This I know.................

Tuesday, August 9, 2011

A conversation I was not ready for

I haven't been made to look back at how I began this journey.  Tonight I went back to the beginning.  To the decisions I made, the divorce that followed, the raw emotion that was a result of it.

It's been 2 years.  I say it quite a bit for one thing or the other... I am "divorced".
I haven't re-lived the shame and huge blow that applying for state health insurance and SSI brought to me.  To qualify for any of that I had to give up everything.  My husband, now my friend, boyfriend, what???  My car and house which I worked and helped pay off is now out of my name.  I have no bank account, I have no possessions.  Well, I do but legally they do not belong to me.

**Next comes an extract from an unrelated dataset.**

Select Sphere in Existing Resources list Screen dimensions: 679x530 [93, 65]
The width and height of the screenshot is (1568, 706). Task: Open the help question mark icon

I am like anyone else.  I am proud.  I don't like to be reminded that I am on a "welfare program" such as SSI.  Like I was reminded tonight.  And, the gentleman who put those words out there did so not to shame me, but to show how the system works.  It just caught me so off guard.  I didn't respond properly.  I instead lashed out like a child.

I am not that different from any other smoker who gets emphysema. I did not set out thinking I will smoke for 30+ years and then end my life on oxygen.  Not one of us wants this disease.  There is a lot of guilt that goes along with this.

I wanted to help someone get medications... I ended up making a fool of myself.  I'll be ready for the next conversation or just stay out of it.